Reproduce all the entries exactly and keep the pictures out.

THE RECORDS START

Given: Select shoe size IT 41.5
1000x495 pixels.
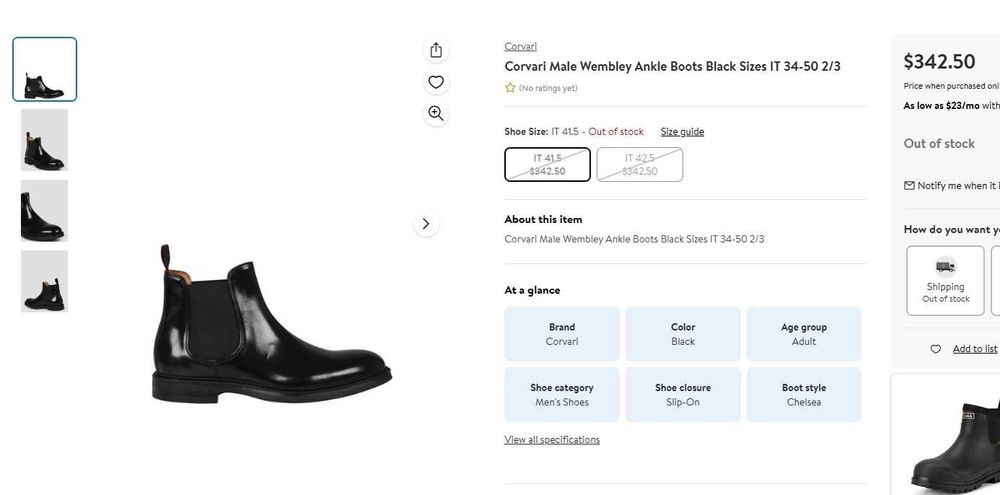Looking at the screenshot, I should click(547, 165).
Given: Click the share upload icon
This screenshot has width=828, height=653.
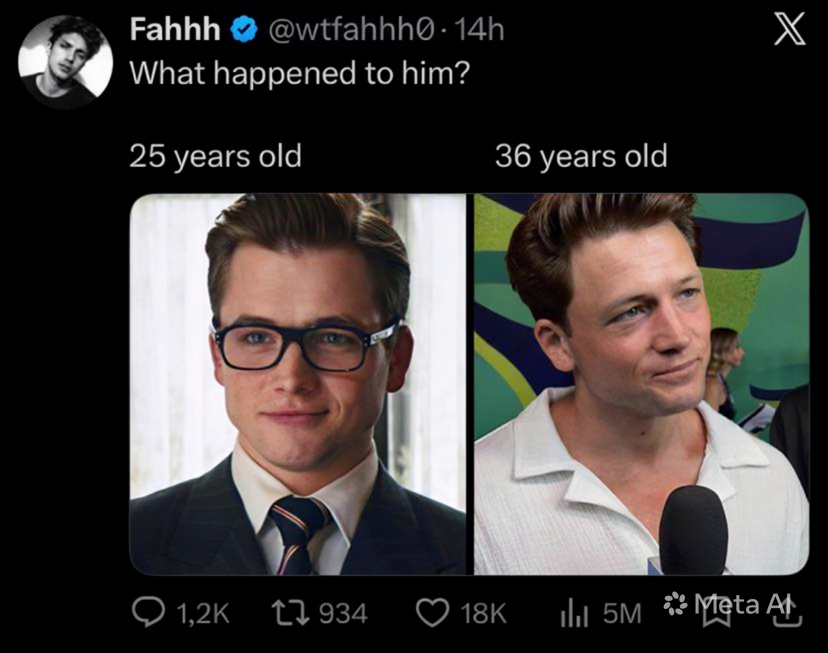Looking at the screenshot, I should (x=787, y=612).
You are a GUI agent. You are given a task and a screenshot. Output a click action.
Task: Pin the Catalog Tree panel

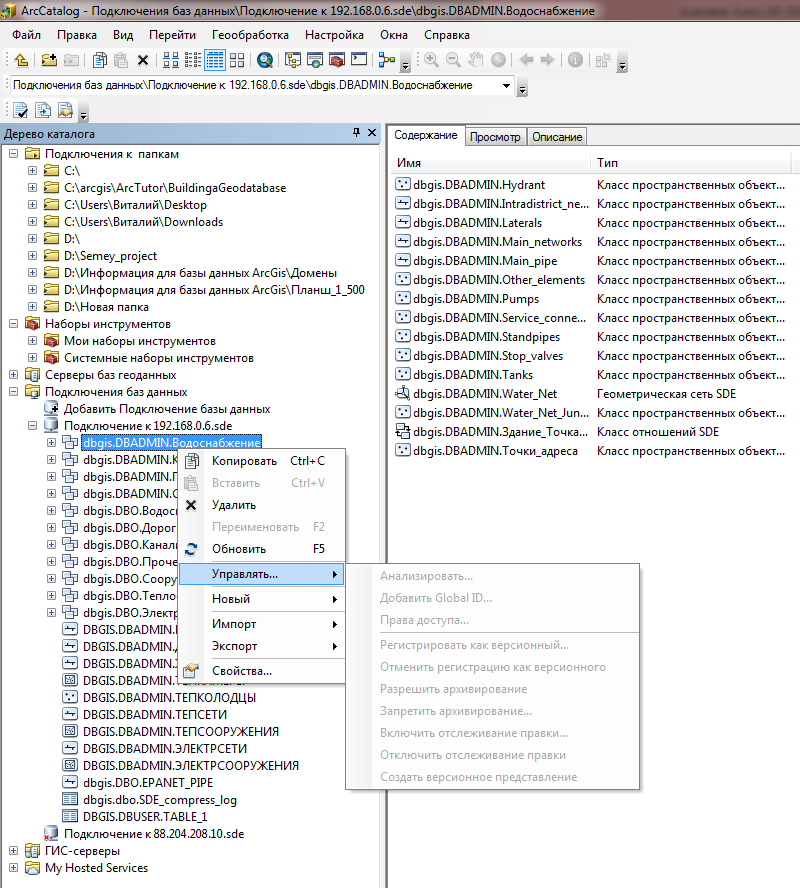click(x=356, y=133)
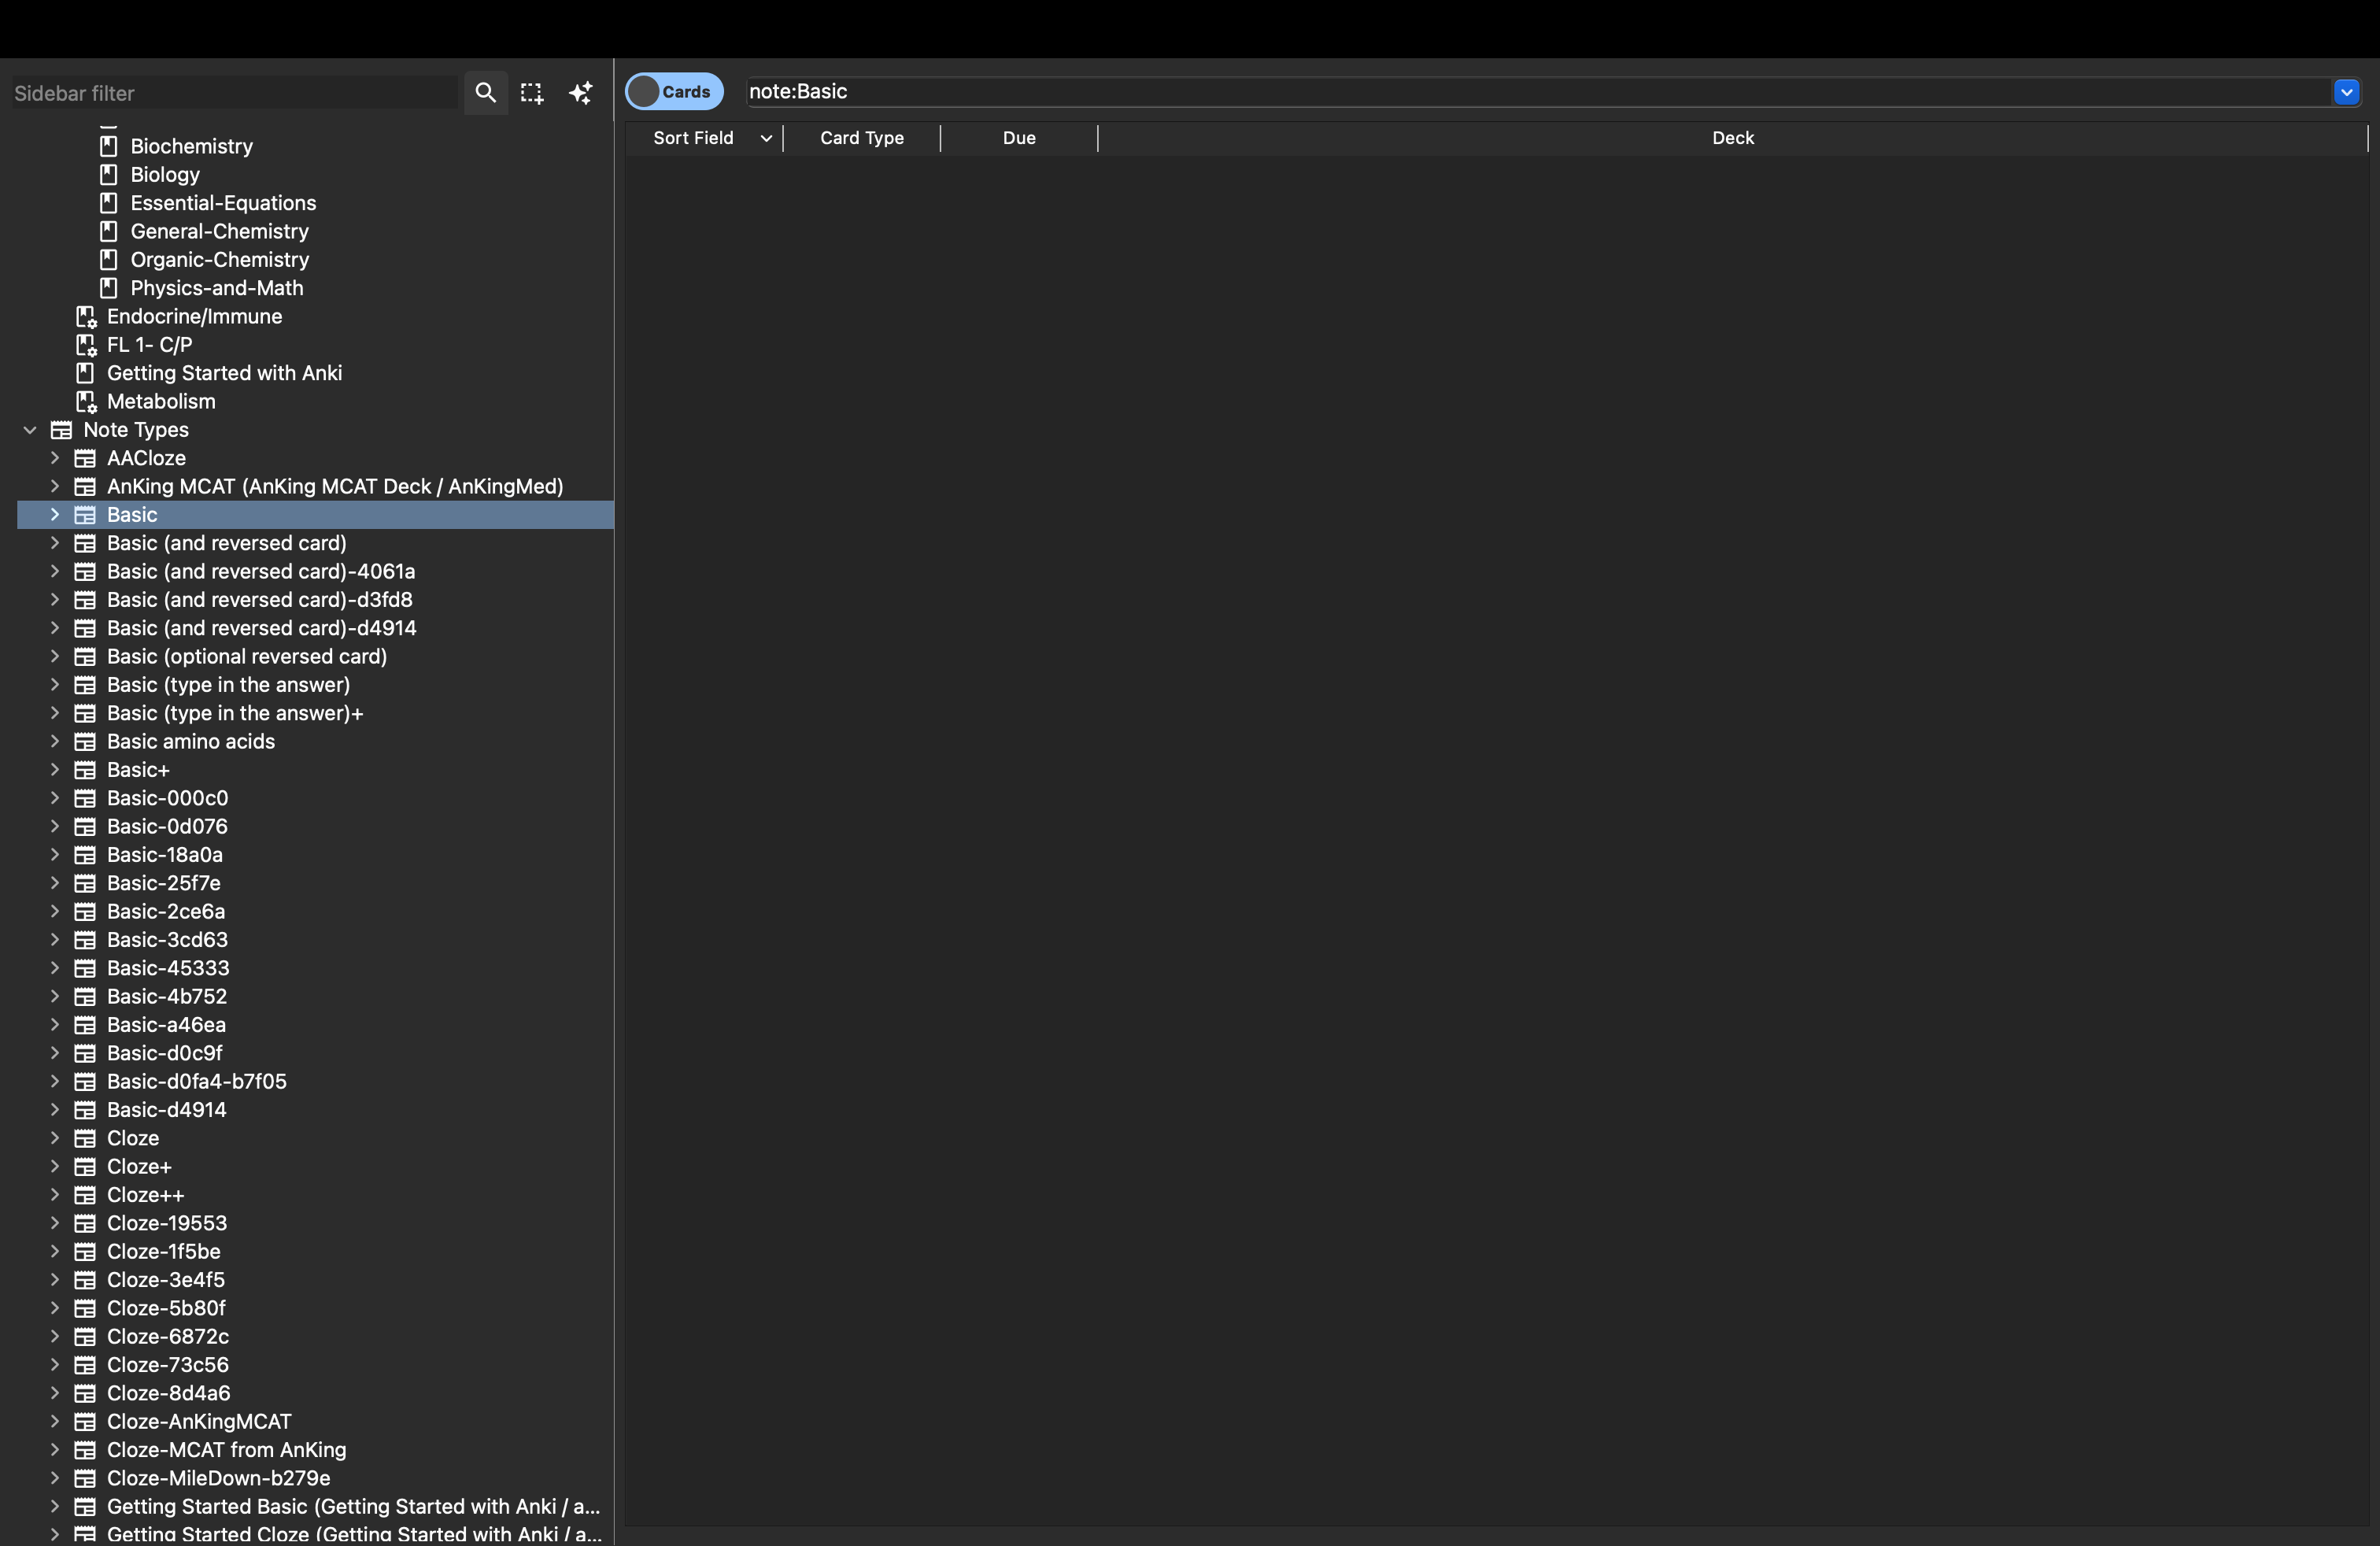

THE RECORDS END

> ANSWER TO THIS TASK:
Given: Select shoe size IT 41.5
1000x495 pixels.
Looking at the screenshot, I should click(547, 165).
Given: Click the share upload icon
This screenshot has width=828, height=653.
Looking at the screenshot, I should (x=787, y=612).
You are a GUI agent. You are given a task and a screenshot. Output a click action.
Task: Pin the Catalog Tree panel

click(x=356, y=133)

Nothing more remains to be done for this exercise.